Studies of NF1 have recently shown that nonmyelinating Schwann cells’ LOH is vital in tumor formation, as is heterozygosity in mast cells.  Additionally, factors such as EGFR and type III β3 isoform of neuregulins play parts in tumor formation as well.  However, the pathway for which other tumor constituents, such as fibroblasts and collagen, find their way into neurofibromas is yet unknown, as are the specific roles of these tumor components.  Thus, this could be further studied.  Also, a depletion of EGFR has been shown to reduce tumorigenesis, so this interaction should be further studied in the hopes of finding a treatment for neurofibromas.  And lastly, the type III β3 isoform of neuregulins needs to be further studied, as the research done recently is just preliminary and could lead to a greater understanding of NF1.
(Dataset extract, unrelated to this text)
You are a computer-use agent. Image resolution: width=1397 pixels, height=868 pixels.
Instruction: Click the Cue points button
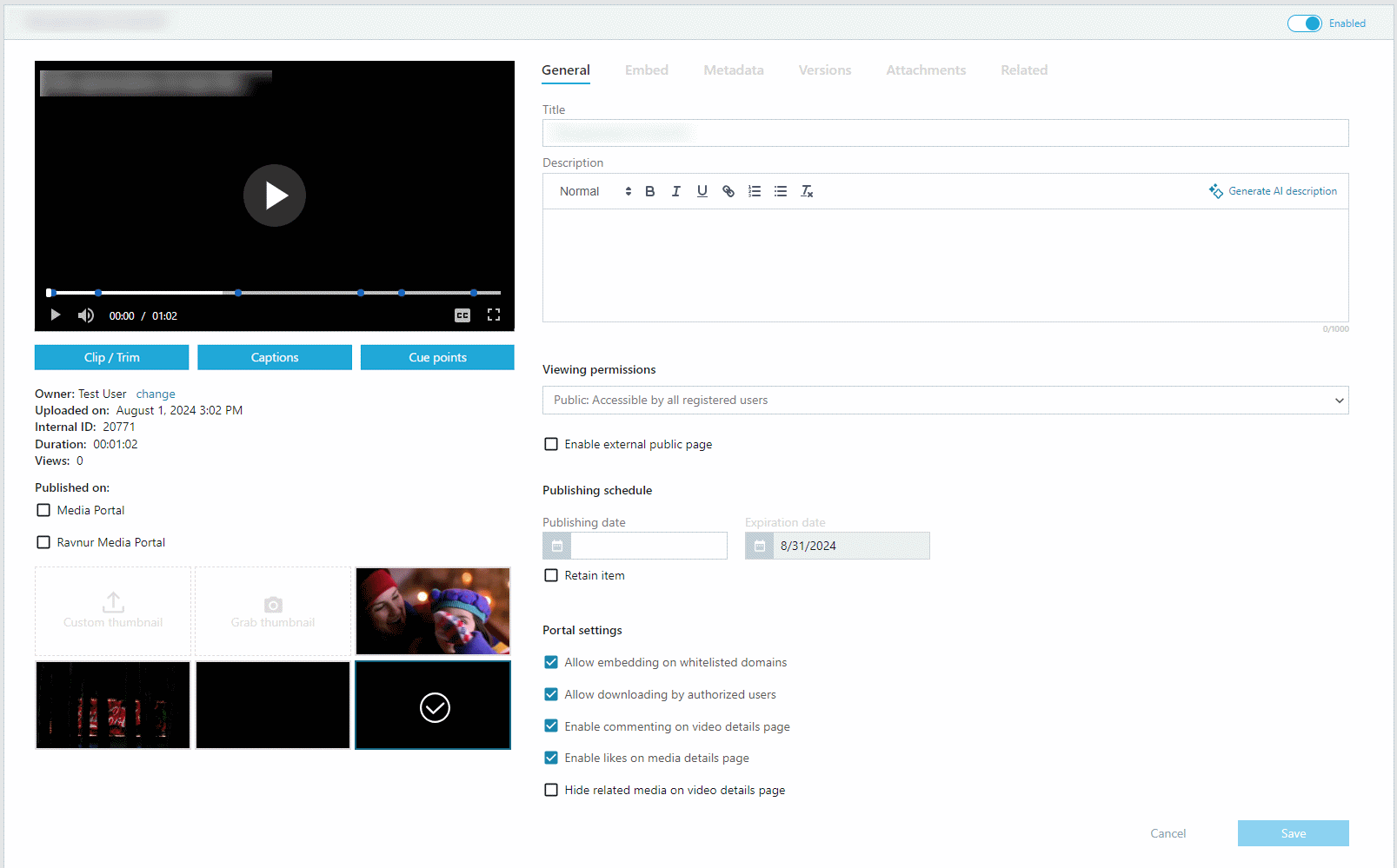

Current research in NF2 has provided insight into some of the mechanisms involved in NF2 and merlin’s tumor suppression activity. For instance these studies showed that tumor cell growth inhibition and cell cycle progression was prevented by merlin via mTORC1 negative regulation and cyclin D1 downregulation. However, it is important to investigate other mechanisms that contribute or affect NF2 tumor suppressor activity. In addition, these studies mentioned the potential calcium channel blockage and rapamycin as a potential tumor treatment.

Overall, in the case of each of these types of tumor formation it is important to eventually implement the potential treatments in human studies to determine the effectiveness of possible therapies.

Figure 2. The Genetic Pathway of Nervous System Tumors: This figure depicts the way that glioma, NF1, and NF2 tumors develop.  Gliomas form due to a malfunctioning protein, protein excess, presence of growth factors, or transcription factors.  Neurofibromas (in NF1) develop when Schwann cells lose heterozygosity of NF1 and all other tumor cells (and especially mast cells) are heterozygous for NF1.  Inactivation mutations in NF2 and merlin malfunction cannot arrest the cell cycle in tumor cells and contribute to tumor cell proliferation.